A FORMER special constable has blasted Police Scotland for leaving a Scottish island without cover in the middle of a mini-crime wave.
Yasmin Milburn stepped down as Colonsay’s only police officer in July after bosses told her she was no longer needed because the island was largely “self policing”.
But mainland detectives are now investigating a serious assault on Colonsay at the weekend and a recent tyre-slashing case remains unsolved.
Ms Milburn hit the headlines after it emerged the victim of the tyre-slashing was her own partner. A neighbour then complained she had donned her police uniform during a row over his late-night use of an angle grinder.
Ms Milburn, who has not previously commented on the controversy, broke her silence on Tuesday night in a letter to the to the island’s community council meeting.
The 52-year-old, who has not previously commented on the controversy, told islanders she wanted to “preserve my integrity”.
She wrote: “I swore on oath of the 19th of June and resigned on the 24th of July after being told I was no longer needed on Colonsay.
“I was getting conflicting instructions and acted at all times according to those instructions.”
She added: “People need to be aware that there is crime on Colonsay and it’s clear to me that people want policing.”
Ms Milburn said there were a “number of unsolved cases” which will have to be picked up by officers in Oban.
Turning to her detractors on the Hebridean island, she wrote: “Do not believe the untruths people are saying against me, such as second home owners with their own agendas.”
Ms Milburn received an email from her bosses in Oban on July 23 – the day before she resigned – in which she was effectively told to step down.
A senior officer wrote: “I don’t want you to feel under any pressure to try and provide policing in Colonsay which, to be honest, self-polices most of the time. That suits the island and ourselves.”
Locals say that before this summer’s events, the worst crime on Colonsay had been in 2006 when a visiting construction worker stole £60 from the home of an elderly man.
Before that, the biggest crime had been the theft of potatoes a quarter of a century ago.
But police are now investigating allegations of a serious assault at the Colonsay Hotel on Saturday night.
It is understood that there was a dispute between a local and a worker from off the island in which a man suffered a broken jaw.

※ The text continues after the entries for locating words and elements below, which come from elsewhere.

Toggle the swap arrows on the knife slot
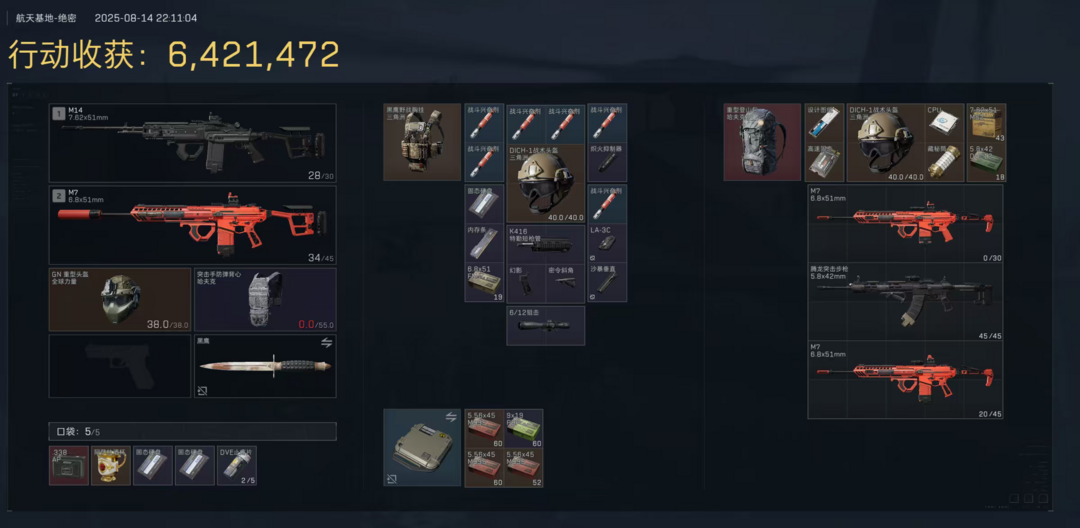 [326, 342]
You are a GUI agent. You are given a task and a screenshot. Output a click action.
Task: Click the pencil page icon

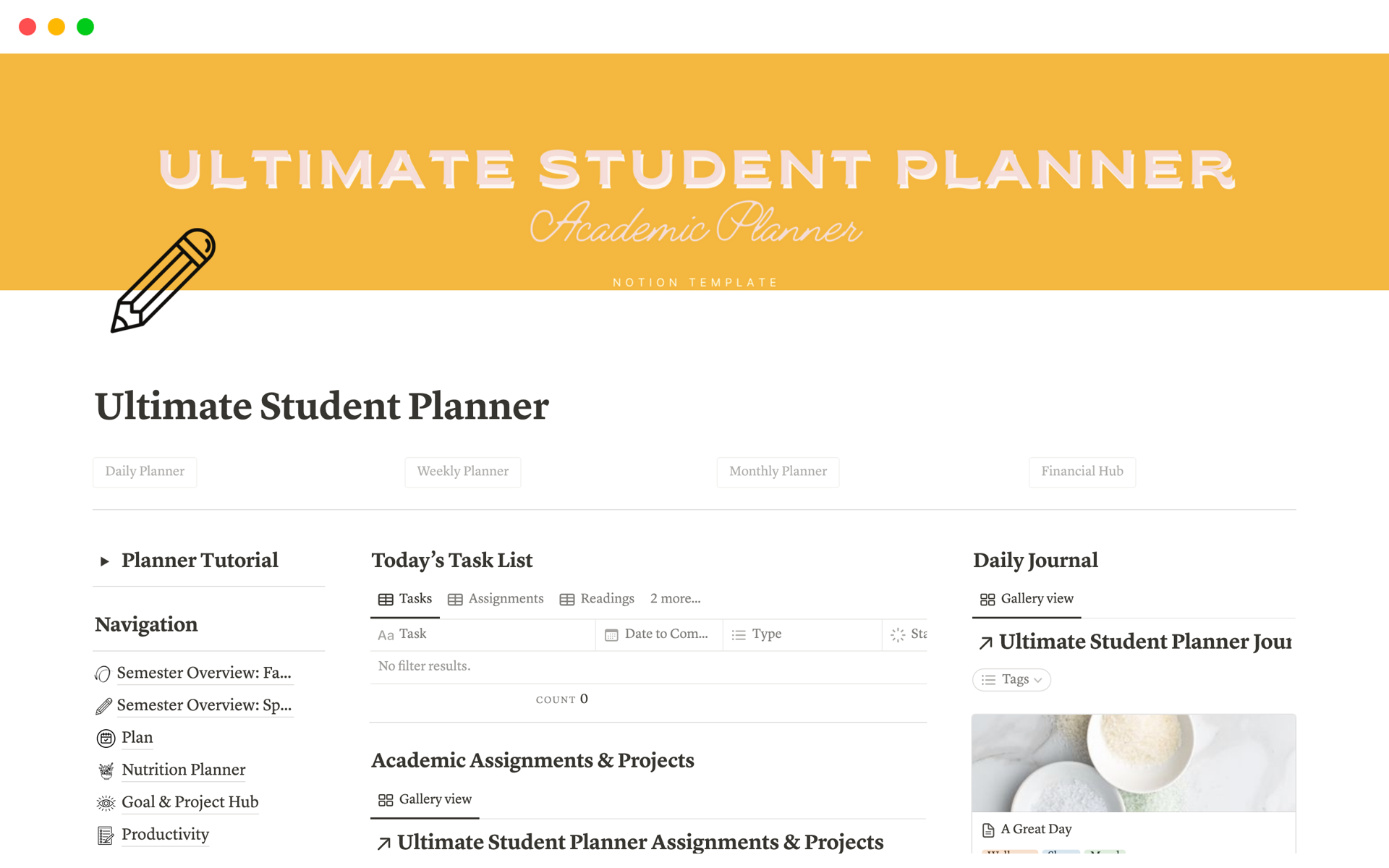163,281
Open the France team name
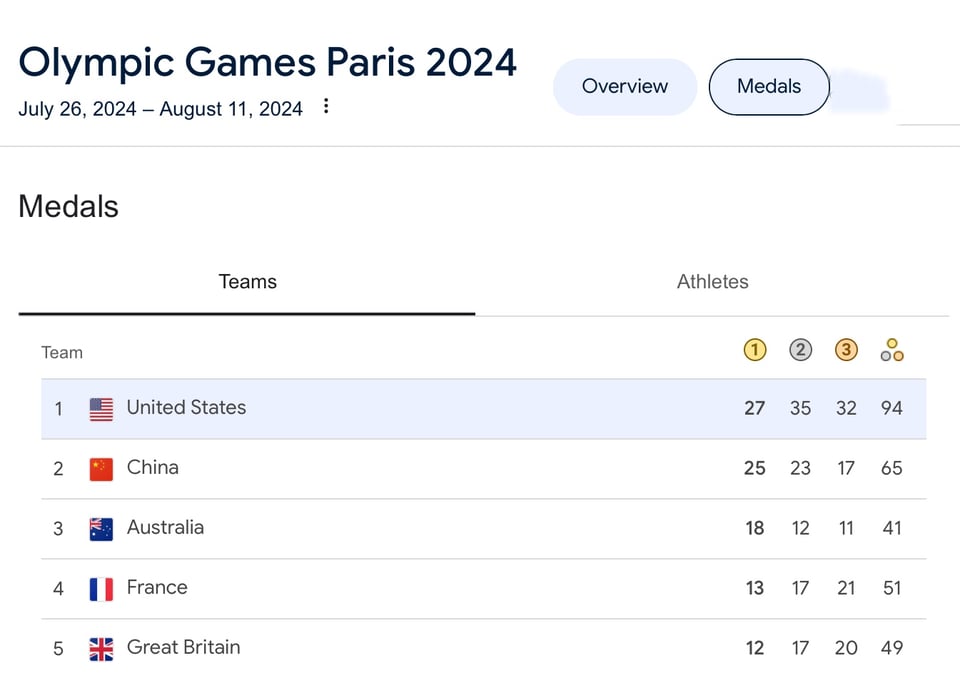Screen dimensions: 960x688 tap(157, 588)
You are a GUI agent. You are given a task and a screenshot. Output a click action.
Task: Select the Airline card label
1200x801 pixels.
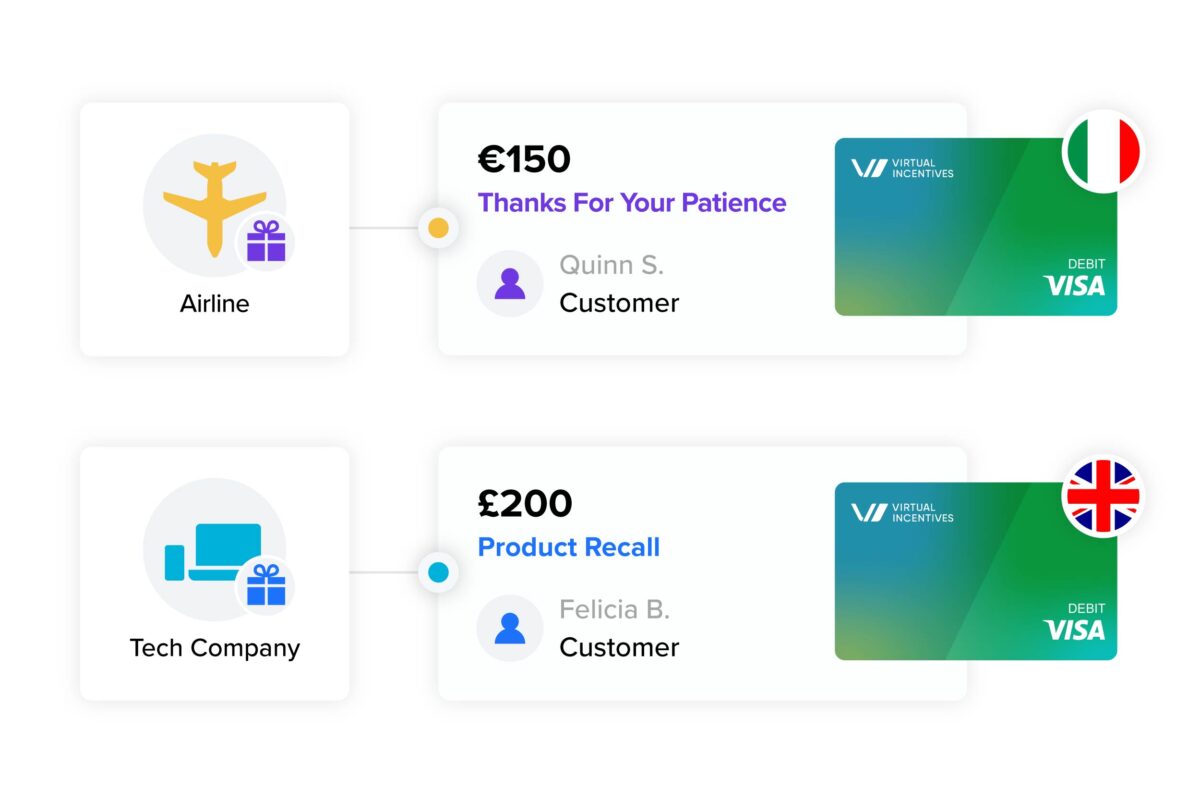(214, 303)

It was outside the same hotel in July that Ms Milburn’s partner, Trevor Crowe, had all four tyres on his £25,000 Land Rover slashed. Mr Crowe had been involved in an argument with other drinkers the same night.

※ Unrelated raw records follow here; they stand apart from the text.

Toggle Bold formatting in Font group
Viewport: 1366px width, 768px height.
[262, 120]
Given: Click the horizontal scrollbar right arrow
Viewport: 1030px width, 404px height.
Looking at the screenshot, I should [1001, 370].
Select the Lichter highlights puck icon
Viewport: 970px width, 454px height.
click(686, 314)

Ms Milburn is understood to be from the north-east of England and a friend, who asked not to be named, said this could explain the attention she had received.
“It appears to be a personal vendetta against her,” said the friend. “She was only doing as she was told and now she has had to resign and we are without an officer.
“Maybe it is because she was the first female special constable and the traditional members of the Island felt threatened.
“She wasn’t the first outsider to take the role so I believe that is personal and they should have done more to help her and the community.”
A Police Scotland spokeswoman said: “A complaint was received and a full investigation has since been carried out.
“Ms Millburn is no longer a serving special constable with Police Scotland.”